Juli lalu, karyanya tampil di Goodman Arts Centre, Singapura. Ia baru saja unjuk karya dalam perhelatan Indonesia Bertutur di kawasan Candi Borobudur, Magelang, Jawa Tengah, dan tampil dalam konser tunggal terbatas yang diselenggarakan Kedutaan Besar Amerika Serikat dalam rangkaian acara pertemuan G-20 di Prambanan, Daerah Istimewa Yogyakarta. “Waktu itu saya membawakan karya berjudul Air, tentang ancaman plastik, merenung, dan mereka menangis,” kata Peni, yang sebelumnya meluncurkan karya berjudul Swarnadwipa berkolaborasi dengan Kitapoleng Bali.

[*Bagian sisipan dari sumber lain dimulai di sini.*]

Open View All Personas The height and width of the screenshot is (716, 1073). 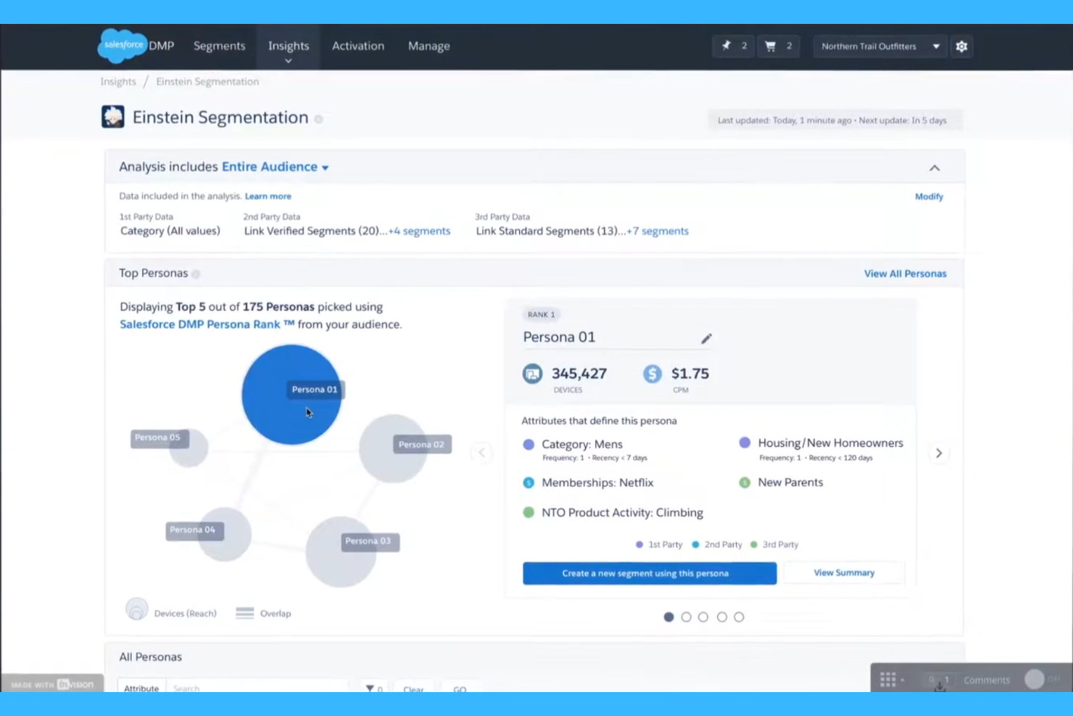[905, 273]
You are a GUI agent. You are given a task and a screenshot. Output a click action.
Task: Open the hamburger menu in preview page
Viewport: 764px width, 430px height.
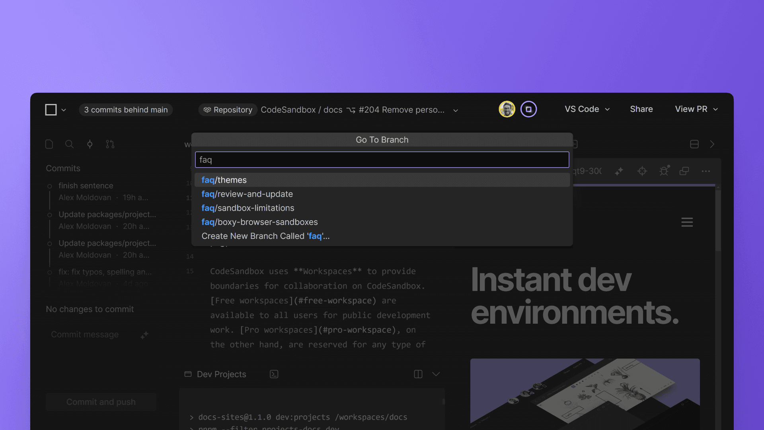pos(687,222)
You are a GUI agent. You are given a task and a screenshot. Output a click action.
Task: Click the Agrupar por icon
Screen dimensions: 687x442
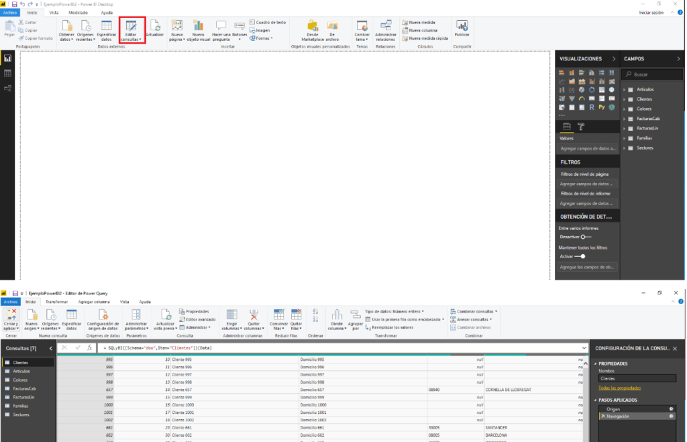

Rupanya, para juri penghargaan Aga Khan telah mengintip aktivitas seniman Sukoharjo, Jawa Tengah, ini. Upaya Peni mempertahankan dan mengembangkan seni tradisi untuk anak-anak muda serta terus terlibat dalam berbagai kegiatan sosial-budaya terbukti diakui. Selama ini Peni tidak bergerak sendiri dengan kemampuannya dalam mengolah vokal dan memainkan alat musik Jawa, tapi bersama suaminya, Dwi Nugroho, dan Yayasan Jagad Sentana Art. Jika harus tampil dalam pertunjukan terbatas, Peni biasanya hanya membawa rebab buatan suaminya atau cuma diiringi satu musikus.
Peni Candra Rini akan mengikuti acara diplomasi kebudayaan dunia melalui program residensi dalam OneBeat X di Taos, New Mexico, Amerika Serikat, pada 17 Oktober-7 November mendatang. Setelah menerima penghargaan Aga Khan, dia akan terbang ke New Mexico dan kemudian ke Los Angeles untuk memberikan workshop dan bertemu dengan pengelola Skirball Museum. Ia juga sudah menyimpan agenda pada 2023 berupa konser istimewa dengan Kronos Quartet, kelompok musik berbasis di San Francisco, Amerika Serikat.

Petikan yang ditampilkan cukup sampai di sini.